室内に沸き起こる笑い声。釣られて笑ってしまった創伍は心の内で呟いた。
(……こんなに笑ったのは初めてかもしれない)
現界で過ごしてきた不鮮明な日々を思い出す。比べてはいけないかもしれないが、創伍はこの世界に少しばかり魅力を感じてしまった。
自分が自分で居られる場所――という魅力にだ。
……
…………
………………
「さぁ諸君、明日からは忙しくなるぞ。是非己の力を、自分の信じる正義の為に活かして欲しい――」
創伍とシロ以外のメンバーが一斉に了解と発し、締め括られる。
道化の英雄はこれより、選りすぐりの英雄女傑と共に、自らの使命を果たすこととなる。
そして……彼らが集結するのを待ち伏せていたかのように――
『ジャスティ長官! 緊急事態発生です!!』
また新たな戦いが始まろうとしていた。
長官が右腕に付けた腕時計に目をやると、無線機代わりになっているその時計から隊員の声が響く。
「むっ……何事かね!?」
『現界にてアーツ二体の反応を確認! 二人の人間を襲っていると現場からの連絡が!』
「謎のアーツが二体……とにかくどの人間か、監視映像を見せてくれ」
『承知しました!』
ガラス張りの壁にスクリーンが掛かる。映写機もなしに、現界での映像が一瞬で映し出されたのだ。

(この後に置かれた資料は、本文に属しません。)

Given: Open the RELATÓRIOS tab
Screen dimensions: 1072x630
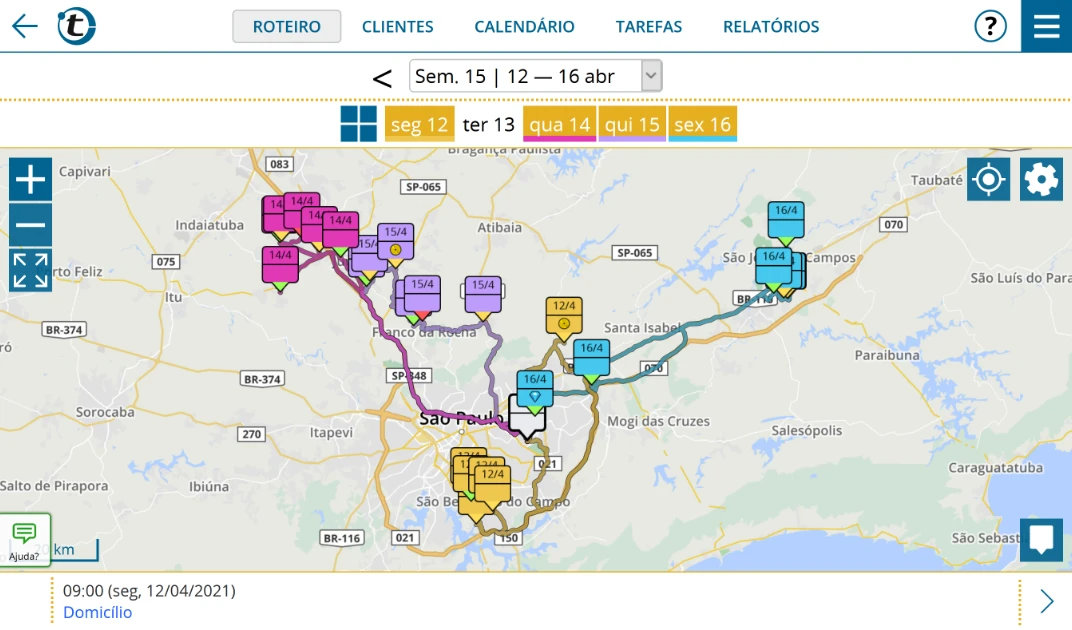Looking at the screenshot, I should [770, 27].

「おうおう。来て早々任務ですかい? こりゃ休む暇なしだな」
「あぁ~もう! 折角お土産のお酒で一杯って時にぃ!!」
「来た来たー! この美影乱狐の出番だねぇ!」
そこに映っていたのは……。
「創伍……あれってさっきの……」
「…………刑事さん?」
真坂部 健司——つい今し方、此処へ来る前に創伍と会っていた刑事だ。その刑事が今、アーツに襲われていた。